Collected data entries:
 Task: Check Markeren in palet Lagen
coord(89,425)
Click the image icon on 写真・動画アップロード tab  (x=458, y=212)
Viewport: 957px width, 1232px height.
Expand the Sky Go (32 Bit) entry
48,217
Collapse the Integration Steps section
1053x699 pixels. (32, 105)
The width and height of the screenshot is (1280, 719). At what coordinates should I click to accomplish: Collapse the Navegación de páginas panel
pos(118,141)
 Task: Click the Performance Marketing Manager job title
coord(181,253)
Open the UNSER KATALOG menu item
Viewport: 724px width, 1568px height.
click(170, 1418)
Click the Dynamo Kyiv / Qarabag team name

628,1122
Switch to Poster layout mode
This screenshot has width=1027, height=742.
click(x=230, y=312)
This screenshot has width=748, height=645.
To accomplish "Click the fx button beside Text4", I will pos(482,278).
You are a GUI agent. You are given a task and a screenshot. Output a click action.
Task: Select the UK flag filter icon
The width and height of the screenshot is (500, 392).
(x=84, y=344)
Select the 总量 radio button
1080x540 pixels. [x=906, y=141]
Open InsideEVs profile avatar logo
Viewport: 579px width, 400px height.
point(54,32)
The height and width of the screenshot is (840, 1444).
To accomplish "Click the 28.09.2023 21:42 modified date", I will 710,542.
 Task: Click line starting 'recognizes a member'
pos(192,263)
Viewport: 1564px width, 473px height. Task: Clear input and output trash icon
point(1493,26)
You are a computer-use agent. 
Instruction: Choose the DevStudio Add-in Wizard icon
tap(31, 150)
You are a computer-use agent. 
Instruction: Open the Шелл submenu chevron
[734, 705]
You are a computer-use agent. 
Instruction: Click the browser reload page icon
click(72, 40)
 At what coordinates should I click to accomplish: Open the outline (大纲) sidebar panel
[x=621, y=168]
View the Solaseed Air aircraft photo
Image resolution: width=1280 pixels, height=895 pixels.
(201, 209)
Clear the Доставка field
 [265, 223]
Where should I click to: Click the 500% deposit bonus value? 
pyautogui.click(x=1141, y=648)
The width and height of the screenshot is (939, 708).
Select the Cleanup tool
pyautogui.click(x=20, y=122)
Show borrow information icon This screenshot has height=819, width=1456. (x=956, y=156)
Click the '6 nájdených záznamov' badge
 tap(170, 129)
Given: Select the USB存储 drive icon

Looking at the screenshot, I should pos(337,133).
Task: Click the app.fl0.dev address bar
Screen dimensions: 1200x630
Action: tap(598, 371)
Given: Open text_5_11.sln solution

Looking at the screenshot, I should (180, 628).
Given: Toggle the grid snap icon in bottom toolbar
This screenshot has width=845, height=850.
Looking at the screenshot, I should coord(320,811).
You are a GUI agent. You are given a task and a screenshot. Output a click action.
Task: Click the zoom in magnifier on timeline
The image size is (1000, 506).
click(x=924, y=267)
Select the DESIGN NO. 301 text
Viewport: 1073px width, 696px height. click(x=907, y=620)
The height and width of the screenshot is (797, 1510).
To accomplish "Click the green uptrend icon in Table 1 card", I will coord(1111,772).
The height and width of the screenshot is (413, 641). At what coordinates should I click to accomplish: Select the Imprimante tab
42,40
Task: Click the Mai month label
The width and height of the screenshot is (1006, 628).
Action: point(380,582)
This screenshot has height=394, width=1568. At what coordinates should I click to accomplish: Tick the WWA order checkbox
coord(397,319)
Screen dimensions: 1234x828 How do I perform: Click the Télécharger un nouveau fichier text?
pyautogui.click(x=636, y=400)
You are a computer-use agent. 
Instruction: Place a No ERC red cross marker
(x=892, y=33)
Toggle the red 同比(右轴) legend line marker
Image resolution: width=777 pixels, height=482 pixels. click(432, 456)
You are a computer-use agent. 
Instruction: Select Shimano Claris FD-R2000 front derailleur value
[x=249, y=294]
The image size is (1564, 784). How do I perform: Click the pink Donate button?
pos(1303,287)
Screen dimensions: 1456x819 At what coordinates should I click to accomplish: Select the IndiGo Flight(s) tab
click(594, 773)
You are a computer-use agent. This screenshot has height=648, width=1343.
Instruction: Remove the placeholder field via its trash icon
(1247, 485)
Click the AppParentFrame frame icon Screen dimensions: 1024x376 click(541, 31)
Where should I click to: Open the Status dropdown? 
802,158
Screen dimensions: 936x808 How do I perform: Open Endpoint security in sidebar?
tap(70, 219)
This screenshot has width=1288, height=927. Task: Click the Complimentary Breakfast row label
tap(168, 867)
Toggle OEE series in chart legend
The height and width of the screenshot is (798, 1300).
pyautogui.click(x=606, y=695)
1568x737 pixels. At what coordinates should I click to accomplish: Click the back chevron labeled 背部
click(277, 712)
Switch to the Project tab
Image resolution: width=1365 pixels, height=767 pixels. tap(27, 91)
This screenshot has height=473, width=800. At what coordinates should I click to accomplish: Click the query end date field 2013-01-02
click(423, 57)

ASSIGNMENT:
Transcribe all of the data, keeping every line identical.

RESULT FOR THIS EXERCISE:
 Task: Check Markeren in palet Lagen
coord(89,425)
Click the image icon on 写真・動画アップロード tab  (x=458, y=212)
Viewport: 957px width, 1232px height.
Expand the Sky Go (32 Bit) entry
48,217
Collapse the Integration Steps section
1053x699 pixels. (32, 105)
The width and height of the screenshot is (1280, 719). At what coordinates should I click to accomplish: Collapse the Navegación de páginas panel
pos(118,141)
 Task: Click the Performance Marketing Manager job title
coord(181,253)
Open the UNSER KATALOG menu item
Viewport: 724px width, 1568px height.
click(170, 1418)
Click the Dynamo Kyiv / Qarabag team name

628,1122
Switch to Poster layout mode
This screenshot has width=1027, height=742.
click(x=230, y=312)
This screenshot has width=748, height=645.
To accomplish "Click the fx button beside Text4", I will pos(482,278).
You are a GUI agent. You are given a task and a screenshot. Output a click action.
Task: Select the UK flag filter icon
The width and height of the screenshot is (500, 392).
(x=84, y=344)
Select the 总量 radio button
1080x540 pixels. [x=906, y=141]
Open InsideEVs profile avatar logo
Viewport: 579px width, 400px height.
point(54,32)
The height and width of the screenshot is (840, 1444).
To accomplish "Click the 28.09.2023 21:42 modified date", I will 710,542.
 Task: Click line starting 'recognizes a member'
pos(192,263)
Viewport: 1564px width, 473px height. Task: Clear input and output trash icon
point(1493,26)
You are a computer-use agent. 
Instruction: Choose the DevStudio Add-in Wizard icon
tap(31, 150)
You are a computer-use agent. 
Instruction: Open the Шелл submenu chevron
[734, 705]
You are a computer-use agent. 
Instruction: Click the browser reload page icon
click(72, 40)
 At what coordinates should I click to accomplish: Open the outline (大纲) sidebar panel
[x=621, y=168]
View the Solaseed Air aircraft photo
Image resolution: width=1280 pixels, height=895 pixels.
(201, 209)
Clear the Доставка field
 [265, 223]
Where should I click to: Click the 500% deposit bonus value? 
pyautogui.click(x=1141, y=648)
The width and height of the screenshot is (939, 708).
Select the Cleanup tool
pyautogui.click(x=20, y=122)
Show borrow information icon This screenshot has height=819, width=1456. (x=956, y=156)
Click the '6 nájdených záznamov' badge
 tap(170, 129)
Given: Select the USB存储 drive icon

Looking at the screenshot, I should pos(337,133).
Task: Click the app.fl0.dev address bar
Screen dimensions: 1200x630
Action: tap(598, 371)
Given: Open text_5_11.sln solution

Looking at the screenshot, I should (180, 628).
Given: Toggle the grid snap icon in bottom toolbar
This screenshot has width=845, height=850.
Looking at the screenshot, I should coord(320,811).
You are a GUI agent. You are given a task and a screenshot. Output a click action.
Task: Click the zoom in magnifier on timeline
The image size is (1000, 506).
click(x=924, y=267)
Select the DESIGN NO. 301 text
Viewport: 1073px width, 696px height. click(x=907, y=620)
The height and width of the screenshot is (797, 1510).
To accomplish "Click the green uptrend icon in Table 1 card", I will coord(1111,772).
The height and width of the screenshot is (413, 641). At what coordinates should I click to accomplish: Select the Imprimante tab
42,40
Task: Click the Mai month label
The width and height of the screenshot is (1006, 628).
Action: point(380,582)
This screenshot has height=394, width=1568. At what coordinates should I click to accomplish: Tick the WWA order checkbox
coord(397,319)
Screen dimensions: 1234x828 How do I perform: Click the Télécharger un nouveau fichier text?
pyautogui.click(x=636, y=400)
You are a computer-use agent. 
Instruction: Place a No ERC red cross marker
(x=892, y=33)
Toggle the red 同比(右轴) legend line marker
Image resolution: width=777 pixels, height=482 pixels. click(432, 456)
You are a computer-use agent. 
Instruction: Select Shimano Claris FD-R2000 front derailleur value
[x=249, y=294]
The image size is (1564, 784). How do I perform: Click the pink Donate button?
pos(1303,287)
Screen dimensions: 1456x819 At what coordinates should I click to accomplish: Select the IndiGo Flight(s) tab
click(594, 773)
You are a computer-use agent. This screenshot has height=648, width=1343.
Instruction: Remove the placeholder field via its trash icon
(1247, 485)
Click the AppParentFrame frame icon Screen dimensions: 1024x376 click(541, 31)
Where should I click to: Open the Status dropdown? 
802,158
Screen dimensions: 936x808 How do I perform: Open Endpoint security in sidebar?
tap(70, 219)
This screenshot has width=1288, height=927. Task: Click the Complimentary Breakfast row label
tap(168, 867)
Toggle OEE series in chart legend
The height and width of the screenshot is (798, 1300).
pyautogui.click(x=606, y=695)
1568x737 pixels. At what coordinates should I click to accomplish: Click the back chevron labeled 背部
click(277, 712)
Switch to the Project tab
Image resolution: width=1365 pixels, height=767 pixels. tap(27, 91)
This screenshot has height=473, width=800. At what coordinates should I click to accomplish: Click the query end date field 2013-01-02
click(423, 57)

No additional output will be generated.